Folks who continually bring up how we’re ruining, ruining kids by letting them live with single moms or with gay parents or whatever are masking their cruelty under the guise of concern.  Anyone who could look at someone who is happy (with the normal adult stuff thrown in), who loves their kids, who also seem happy (you know, with the normal kid stuff thrown in) and suggest that just because the way they live correlates with some bad stuff happening to people in similar circumstances, they somehow are living wrong is just an ass.

Why concede anything to them?

It’s best for kids when they have happy homes.  What makes up a happy home is as varied as the people who might live in them.  End of discussion.

2 thoughts on “All This and I Paint

  1. Aww. Mrs. Wigglebottom is cute! Even in a painting.

    As for the other bit, I think the argumentation for “best for children” takes us straight into Anselm vs. Guanlio territory (with a dash of Pascal’s Wager thrown in for good measure). The people you’re trying to argue with will just sit there and argue definitions of “ideal” until you give up and go home.

    The sentiment, as offered, is definitionally true (as I’d argue Anselm’s argument is), but functionally pretty useless – its truth (as much truth as there is in it) is tautological. Of course it’s ideal for kids to have the best possible people in their lives. Of course it’s ideal for the family to be loving. It’s the best because it’s the best (definitionally), not because of any sort of specific necessity.

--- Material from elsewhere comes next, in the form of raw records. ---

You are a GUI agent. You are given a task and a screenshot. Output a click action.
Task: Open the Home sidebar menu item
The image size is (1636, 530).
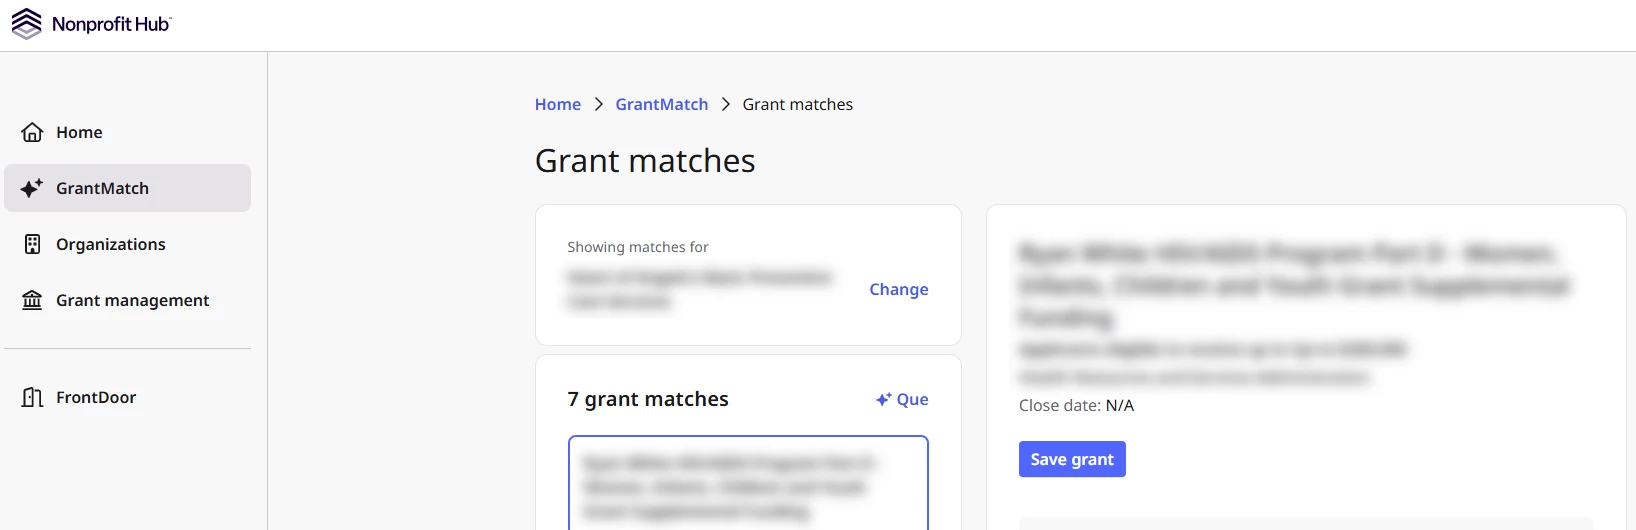click(x=127, y=132)
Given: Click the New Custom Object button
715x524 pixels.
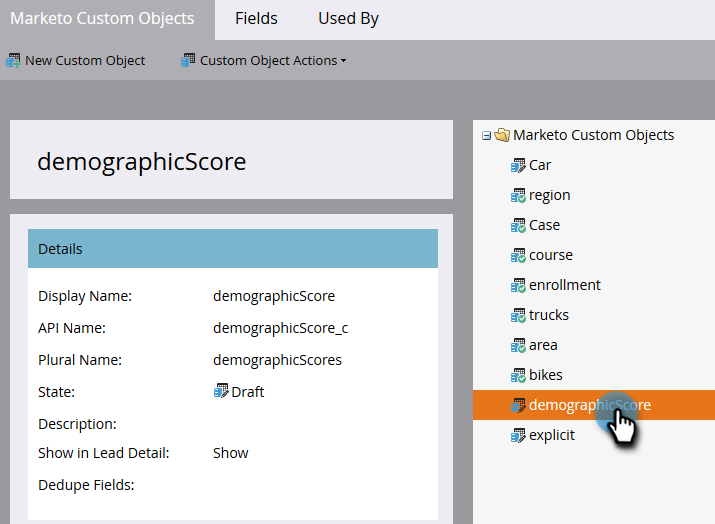Looking at the screenshot, I should click(x=84, y=61).

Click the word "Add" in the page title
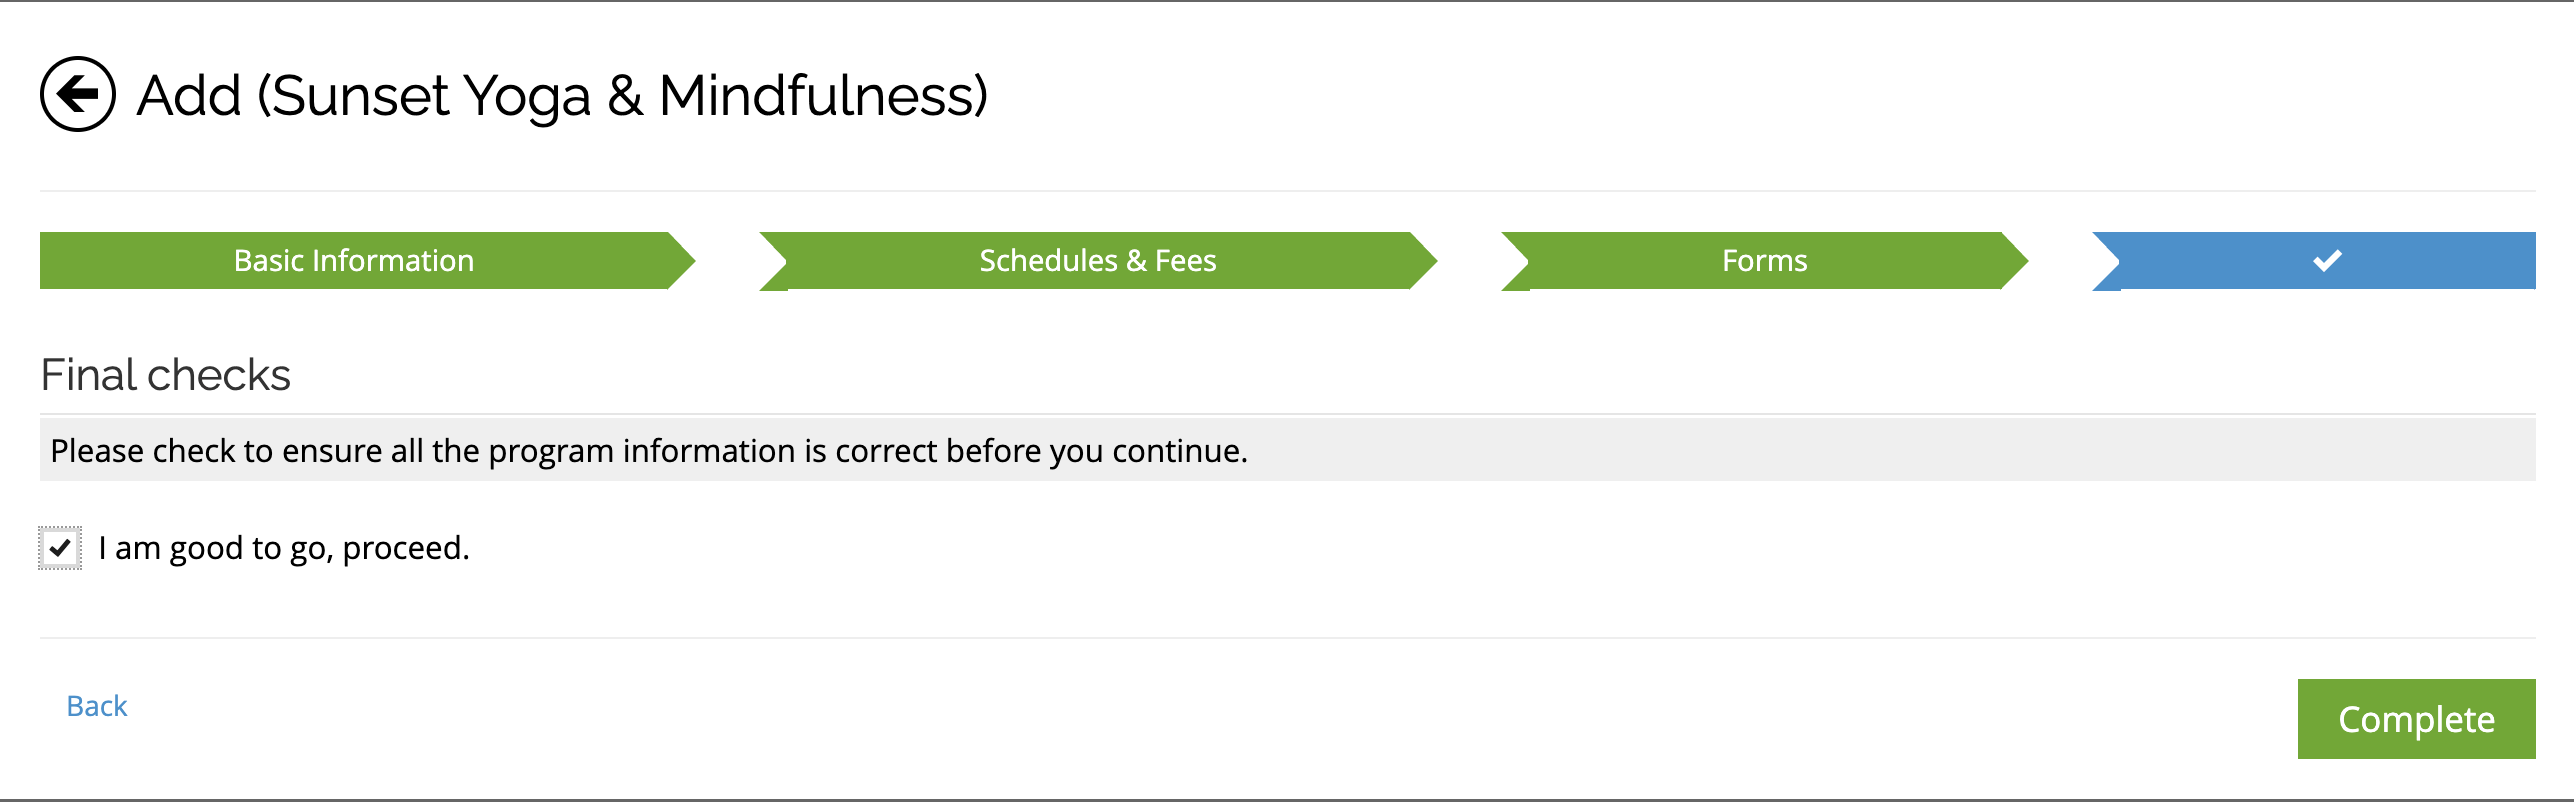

    My instinct to challenge it is to wonder about the constraints. If two loving adults are good, why not three? Four? A village? There are practical answers, of course… two people is a number that’s relatively easy for our legal system to handle, the two people aren’t just two people (there are family members and friends and teachers, oh my!), just the two people who happen to be highest on the responsibility list and allowed to sleep with each other. And so on and so forth. But a) the first argument isn’t set up to deal with practical issues, and b) if it were really better, we’d want to change our systems to accomodate it, wouldn’t we? Isn’t it funny how “what’s best” and “what our systems are set up to handle” tend to coincide, even when we have evidence that shows this isn’t a necessary relationship?

    (I’m also inclined to point out that the abstract ideal and the actual “best” option don’t always resemble each other too much. I’d much rather have something unusual that works than something that looks good on paper but doesn’t pan out in reality. And this stuff doesn’t add up numerically. A child loved wholeheartedly is loved wholeheartedly no matter how many people are loving hir. A support system that works works, no matter who makes it up or how complex it is.)

    My instinct to clarify the statement, however (since I don’t think it’s wrong, exactly, just overly narrow) is to focus on the important bits. “Ideally, kids are raised by adults who love them, in environments that are stable and which have lots of support available for all involved.” For most people, due in no small part to the way our laws and systems are set up, that means a pair of loving adults in an officially sanctioned sexual relationship (and with the stability and legal ties that imparts/implies) raising children who are in some way related to them (through blood or legal ties) in a context supported by their family and friends. Hence your stable nuclear family with an extended support system. But it doesn’t have to be that way, and if and when it works, it doesn’t matter how you got to that point or what went into it… the point is that the conditions of love, stability, and support are met.